Oh, and about my tendons in that area – they were rock hard, she explained, which isn’t good because they should be supple.  But my muscles’ tightness and other factors had cut off circulation to the tendons, rendering them rigid which can create all kind of problems.  And this tendon that was over here was supposed to be over there, and she had to push it back into place, and gosh darn wasn’t that an interesting sensation.

But here’s the real revelation:  you know why I had this leg/ hip/ back problem to begin with?  Why I’ve always been tight in certain places and no amount of stretching would loosen me up?   BECAUSE I DON’T WALK CORRECTLY!

That’s right, folks.  Despite my self-image of having good posture and being fairly athletic, the way my left foot rolls outward and a couple other details about my gait (she had me walk back and forth in front of her) have screwed up my body.  And the frustrating thing is, I’VE BEEN WALKING LIKE THIS SINCE I WAS A KID!  I know this because even when I was very young the heels of my shoes would always wear down on the outside, especially on the left.  Sound harmless to you?  Well, it’s NOT!

And I know this therapist is right because already my hips and leg, despite the bruising pain she inflicted on me, feel looser and better and that sharp tendon twinge is gone.  I’m also relieved to learn that there’s a medical, logical reason behind my body’s inability to truly stretch in a few specific positions.  Now I might finally make some progress.

All I have to do is break a life-long bad habit and learn to walk properly and get into the particular stretching classes she strongly recommended and which are run by a guy who’ll be able to tell me when I’m screwing up my body parts.  That’s all.

Piece of cake.

4 Responses to “Walking Upright”

  1. Ben says:

    Dang! That suuuucks that you have to re-invent your walk! At least you found the problem, though!

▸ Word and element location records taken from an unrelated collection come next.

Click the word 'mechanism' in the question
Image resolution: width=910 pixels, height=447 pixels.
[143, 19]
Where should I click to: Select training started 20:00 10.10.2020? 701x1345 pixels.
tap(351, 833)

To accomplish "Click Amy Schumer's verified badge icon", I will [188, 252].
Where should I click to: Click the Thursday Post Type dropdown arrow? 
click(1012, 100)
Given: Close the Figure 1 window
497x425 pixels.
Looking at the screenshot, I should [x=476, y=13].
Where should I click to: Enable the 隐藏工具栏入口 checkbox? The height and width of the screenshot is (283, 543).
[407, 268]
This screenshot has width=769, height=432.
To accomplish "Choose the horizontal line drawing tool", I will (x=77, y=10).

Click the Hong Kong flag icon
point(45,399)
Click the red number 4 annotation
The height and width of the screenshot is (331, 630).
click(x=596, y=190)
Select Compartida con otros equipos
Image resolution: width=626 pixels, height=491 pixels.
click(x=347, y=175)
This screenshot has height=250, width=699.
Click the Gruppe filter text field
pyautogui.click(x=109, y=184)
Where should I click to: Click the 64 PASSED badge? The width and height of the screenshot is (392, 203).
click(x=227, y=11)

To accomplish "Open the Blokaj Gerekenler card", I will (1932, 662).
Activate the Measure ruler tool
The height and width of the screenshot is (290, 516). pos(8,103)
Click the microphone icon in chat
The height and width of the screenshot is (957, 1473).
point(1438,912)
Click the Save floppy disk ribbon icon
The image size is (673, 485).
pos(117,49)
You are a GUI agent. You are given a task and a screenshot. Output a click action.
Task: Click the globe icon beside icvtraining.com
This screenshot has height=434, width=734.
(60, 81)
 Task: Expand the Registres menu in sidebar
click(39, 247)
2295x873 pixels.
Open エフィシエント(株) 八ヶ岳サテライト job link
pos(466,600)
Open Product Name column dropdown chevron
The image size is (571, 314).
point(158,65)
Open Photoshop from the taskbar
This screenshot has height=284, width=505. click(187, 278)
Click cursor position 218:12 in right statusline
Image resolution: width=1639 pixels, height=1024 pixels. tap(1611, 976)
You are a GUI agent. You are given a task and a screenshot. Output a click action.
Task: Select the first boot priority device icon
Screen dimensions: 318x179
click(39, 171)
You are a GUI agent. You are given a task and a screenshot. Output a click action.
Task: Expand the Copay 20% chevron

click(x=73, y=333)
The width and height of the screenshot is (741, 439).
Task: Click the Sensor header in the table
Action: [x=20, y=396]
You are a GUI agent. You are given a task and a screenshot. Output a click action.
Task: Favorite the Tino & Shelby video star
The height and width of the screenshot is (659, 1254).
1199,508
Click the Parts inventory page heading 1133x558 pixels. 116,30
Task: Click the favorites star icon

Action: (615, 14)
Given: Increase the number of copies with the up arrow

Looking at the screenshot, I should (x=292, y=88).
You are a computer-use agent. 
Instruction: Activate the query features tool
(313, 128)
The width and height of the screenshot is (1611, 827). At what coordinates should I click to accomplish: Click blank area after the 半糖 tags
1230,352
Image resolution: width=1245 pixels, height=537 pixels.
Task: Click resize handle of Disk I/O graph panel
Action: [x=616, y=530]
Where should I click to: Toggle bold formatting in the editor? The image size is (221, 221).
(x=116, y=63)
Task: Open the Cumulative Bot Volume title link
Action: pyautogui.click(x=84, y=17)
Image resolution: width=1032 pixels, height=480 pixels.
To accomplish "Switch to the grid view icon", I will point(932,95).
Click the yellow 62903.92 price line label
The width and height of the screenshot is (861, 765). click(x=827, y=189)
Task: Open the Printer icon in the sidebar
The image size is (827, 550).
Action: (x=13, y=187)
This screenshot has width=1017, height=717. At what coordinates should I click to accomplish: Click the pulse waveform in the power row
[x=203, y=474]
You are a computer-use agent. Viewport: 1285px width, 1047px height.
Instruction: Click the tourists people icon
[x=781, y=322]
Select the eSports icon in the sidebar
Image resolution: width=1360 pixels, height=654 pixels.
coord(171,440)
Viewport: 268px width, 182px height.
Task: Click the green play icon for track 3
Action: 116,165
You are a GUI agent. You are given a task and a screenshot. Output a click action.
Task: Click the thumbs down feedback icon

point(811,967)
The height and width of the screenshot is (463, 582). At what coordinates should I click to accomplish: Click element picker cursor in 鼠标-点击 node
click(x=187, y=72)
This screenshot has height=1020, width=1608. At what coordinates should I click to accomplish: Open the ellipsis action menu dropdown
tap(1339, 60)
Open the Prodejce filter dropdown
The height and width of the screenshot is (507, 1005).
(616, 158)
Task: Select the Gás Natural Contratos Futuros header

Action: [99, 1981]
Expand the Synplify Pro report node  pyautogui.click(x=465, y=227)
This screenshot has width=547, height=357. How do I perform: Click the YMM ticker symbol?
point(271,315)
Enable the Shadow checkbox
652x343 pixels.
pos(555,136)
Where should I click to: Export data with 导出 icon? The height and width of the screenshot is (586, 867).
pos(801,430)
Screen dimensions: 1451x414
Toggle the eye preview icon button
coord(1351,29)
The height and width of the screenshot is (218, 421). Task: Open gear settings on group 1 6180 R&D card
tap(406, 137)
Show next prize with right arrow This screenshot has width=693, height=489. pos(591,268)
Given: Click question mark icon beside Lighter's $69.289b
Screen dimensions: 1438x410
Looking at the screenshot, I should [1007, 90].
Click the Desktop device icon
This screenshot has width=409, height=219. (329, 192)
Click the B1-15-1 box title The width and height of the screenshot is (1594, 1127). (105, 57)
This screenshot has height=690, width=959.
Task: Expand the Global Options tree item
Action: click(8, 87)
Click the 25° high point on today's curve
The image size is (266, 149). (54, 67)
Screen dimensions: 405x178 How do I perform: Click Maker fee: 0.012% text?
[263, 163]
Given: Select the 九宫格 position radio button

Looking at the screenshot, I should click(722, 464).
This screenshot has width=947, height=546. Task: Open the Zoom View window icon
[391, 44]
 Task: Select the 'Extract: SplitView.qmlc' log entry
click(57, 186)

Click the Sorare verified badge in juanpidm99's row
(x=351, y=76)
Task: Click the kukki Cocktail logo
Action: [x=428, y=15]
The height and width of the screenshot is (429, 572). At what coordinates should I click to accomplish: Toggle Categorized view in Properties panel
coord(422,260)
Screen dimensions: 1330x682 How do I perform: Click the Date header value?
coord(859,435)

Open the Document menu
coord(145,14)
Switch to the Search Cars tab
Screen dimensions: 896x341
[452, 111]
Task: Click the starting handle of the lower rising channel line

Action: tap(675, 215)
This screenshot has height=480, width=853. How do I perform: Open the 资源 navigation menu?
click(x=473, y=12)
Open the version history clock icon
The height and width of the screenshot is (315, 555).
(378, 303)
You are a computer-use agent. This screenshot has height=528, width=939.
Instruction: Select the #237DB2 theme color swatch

    I’m afraid something similar to that might be wrong with me… my knees always hurt. It makes me feel like I’m 80. I think i might need new shoes, do stretches, or something different. All I know is that walking around for 6 hours a day serving in a restaurant with platform dress shoes isn’t helping my knees at all. :P

  2. Helena says:

    Ben – Your knees alway hurting is definitely not good. One of the reasons I didn’t know anything was wrong with my walk (mostly I let my left foot roll outwards and a tiny bit shorter right leg tips my hips) was because only recently did I have symptoms of pain; all the other symptoms were mostly tightening of muscles and tendons I didn’t know I had. If you have health insurance or are under your parents’, try to see a good doctor about your knees or at least a sports therapist. Tolerating pain for too long can often mean a person can be aggravating an injury. And I don’t want to worry about you!

  3. Ciara Knight says:

    So many people have an improper gate. I know I do. One leg is just a hair longer than the other on me. No joke. Not that anyone would notice. I’m glad you figured out the problem and hope you feel better soon. Wow, sounds like she got a little aggressive.

  4. Helena says:

    Ciara — Aggressive? Oh, she got aggressive alright! But hey, she fixed me and stuff is working now. She also said that one leg slightly shorter than the other is fairly common, so your own leg lengths are certainly no joke. When I was about 11 my pediatrician diagnosed my right leg as being 3/8″ shorter than my left, so for the next few years I wore a 3/8″ heel inside my shoes on the theory that evening out my legs would keep my spine from going crooked during my upcoming growth spurt. Whatever. I guess I grew up okay, and I consider myself lucky because whatever muscle/tendon/walking problems I have now can be fixed by exercises and a freakishly strong sports therapist.